Extrait du document ::
────────

La perspective décrite par Hannah Arendt dans son œuvre principale de 1958 ne s'est heureusement pas réalisée. Elle n'en est pas moins effrayante. Que serait l'homme sans travail, sans tâche? Des managers sans objectifs trimestriels, des journalistes sans textes, des assistantes maternelles sans enfants à garder?

Pour ne pas avoir à affronter ces questions et les crises existentielles qui en découlent, nous travaillons, et pas qu'un peu. Car un jour ou l'autre, vous aurez (certainement) votre propre foyer, (espérons-le) un jardin, (si possible) un chien et (peut-être) des enfants. Tout cela exige de travailler. Les parents qui réduisent leur temps de travail pour pouvoir concilier au moins un peu famille et travail le confirmeront: les enfants nous mobilisent en permanence. Les enfants et la carrière encore plus. On a beau essayer de trouver un équilibre entre vie professionnelle et vie privée.

«Work-Life-Balance»? Le terme est trompeur. Le travail fait partie de la vie. Réjouissons-nous de cela, car sinon, chaque jour ouvrable serait un véritable supplice. Avec 45 ans d'activité professionnelle ou 250 jours de travail à 8,5 heures par an, nous passons près de 11 ans à travailler en continu. L'homme dort encore plus: environ 28 ans, si l'on se base sur 8 heures par jour et une espérance de vie de 83,8 ans, comme l'a récemment établi l'Office fédéral de la statistique.

Sache ce que tu veux!

Et c'est ainsi que nous nous consacrons à cette seule grande cause, à cette forme marquante de maîtrise de l'existence qui nous anime tout au long de notre vie professionnelle. Et qui nous préoccupe déjà bien avant que nous ayons vécu notre premier jour dans notre tout premier emploi. Un travail, un emploi, une profession, une carrière: Qu' est-ce que cela fait à l'homme?

────────

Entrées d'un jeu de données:
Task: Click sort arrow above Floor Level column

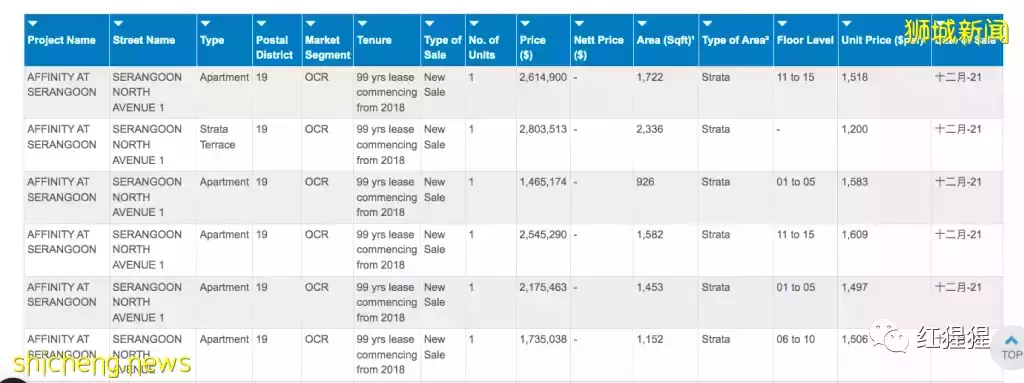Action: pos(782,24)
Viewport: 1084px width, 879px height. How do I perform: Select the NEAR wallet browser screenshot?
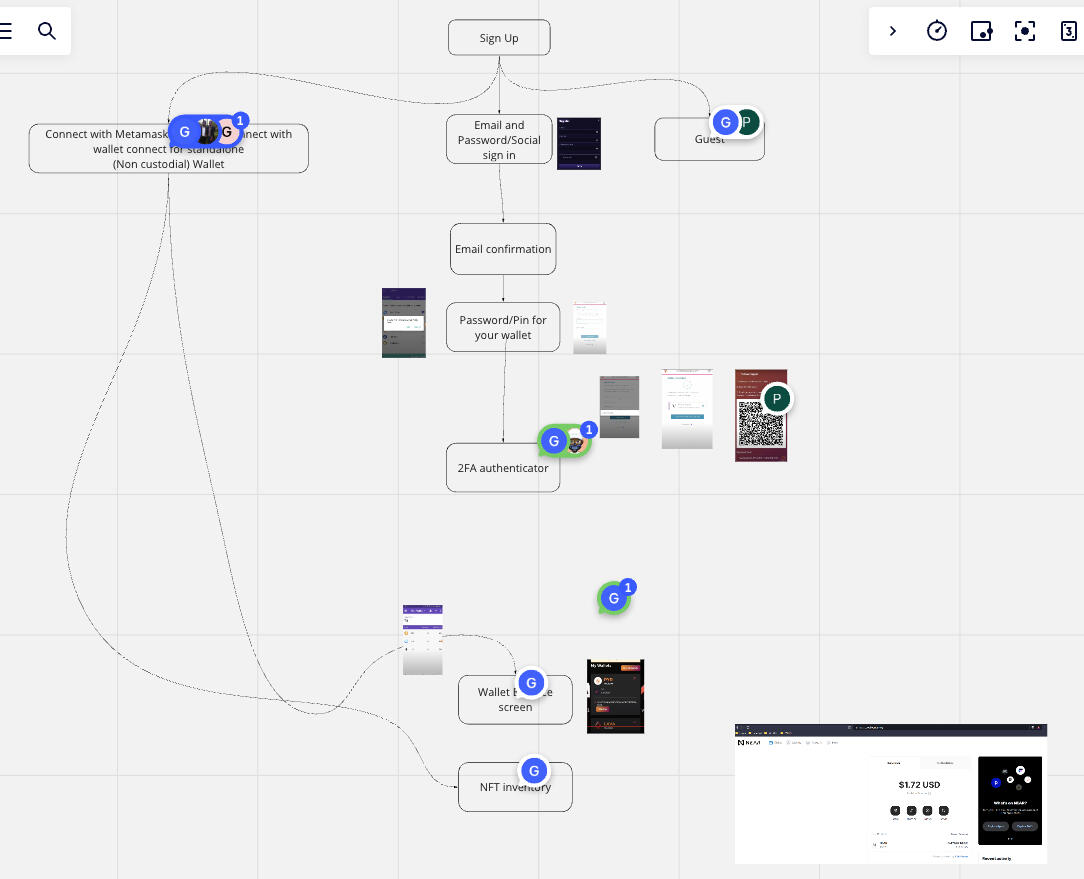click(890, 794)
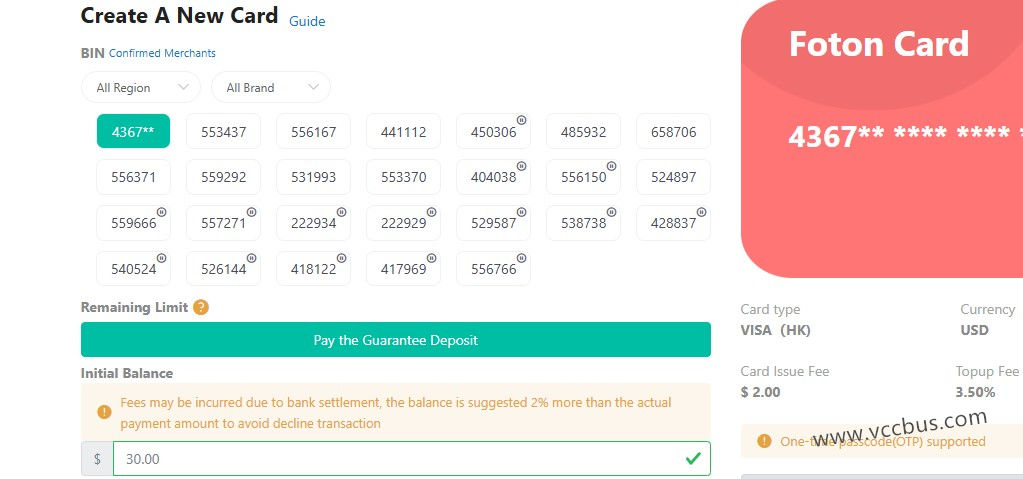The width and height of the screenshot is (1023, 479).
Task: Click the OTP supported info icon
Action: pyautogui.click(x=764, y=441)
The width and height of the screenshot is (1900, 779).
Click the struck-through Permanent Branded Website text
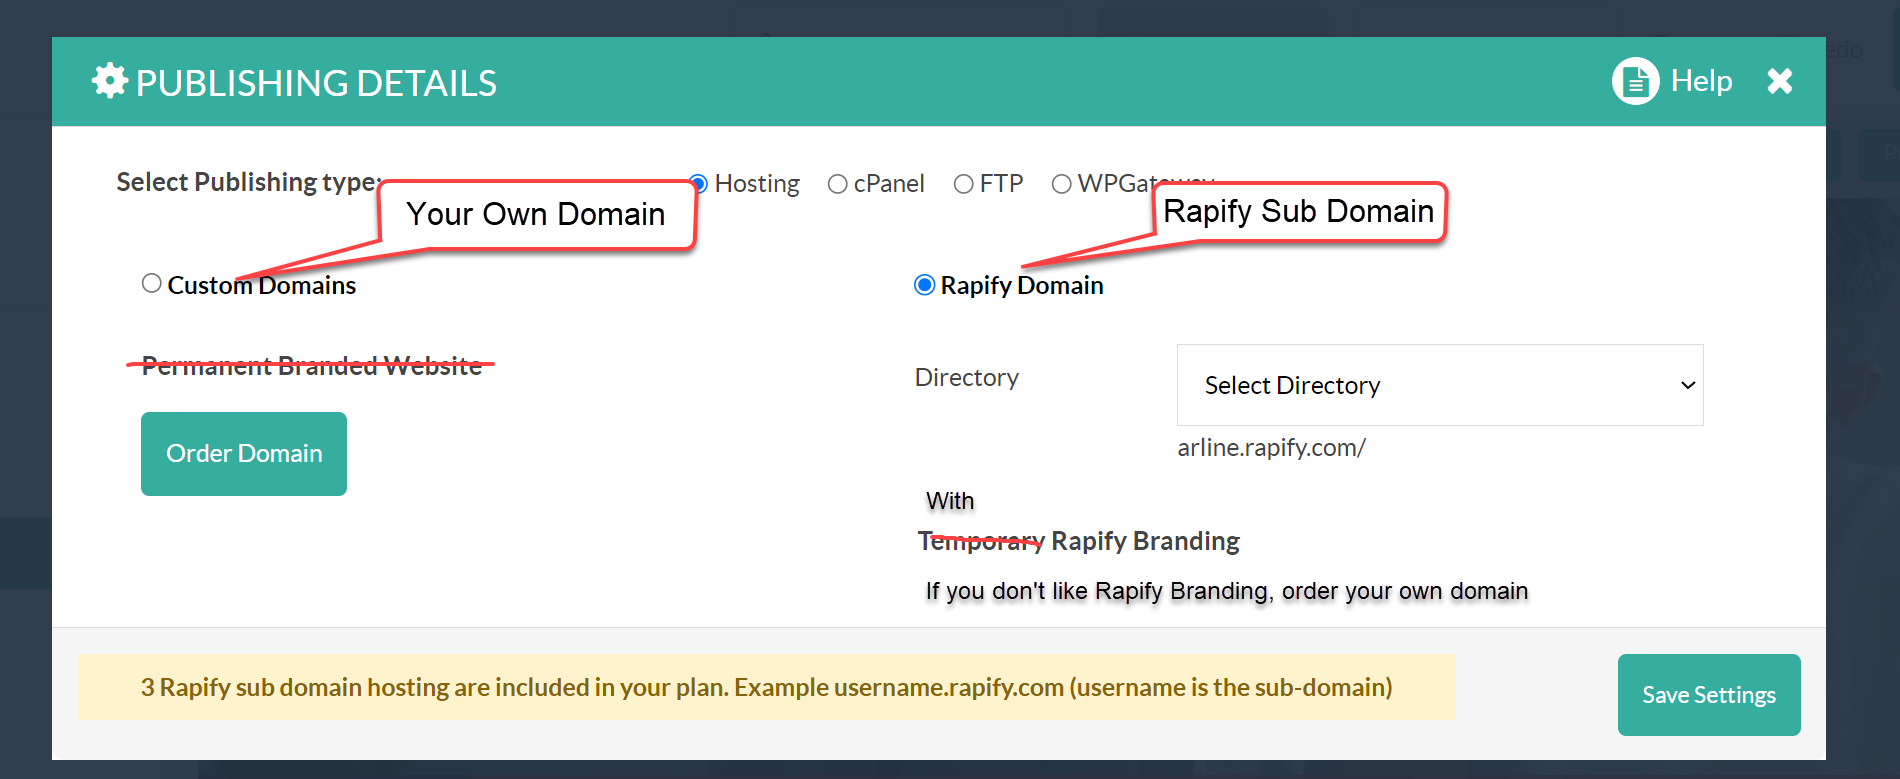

────────

Consignes ::
1. D'après l'extrait du document, combien d'années l'homme passe-t-il environ à dormir ?
2. Dans les entrées, reprends la partie qui commence à la ligne contenant « Viewport: 1084px width, 879px » et se termine à la fin des entrées, en remplaçant « struck-through » par « crossed-out » et sans rien modifier d'autre. Laisse les images de côté.

Corrigé ::
1. Environ 28 ans.

2.
Viewport: 1084px width, 879px height. How do I perform: Select the NEAR wallet browser screenshot?
click(890, 794)
The width and height of the screenshot is (1023, 479).
Task: Click the OTP supported info icon
Action: pyautogui.click(x=764, y=441)
The width and height of the screenshot is (1900, 779).
Click the crossed-out Permanent Branded Website text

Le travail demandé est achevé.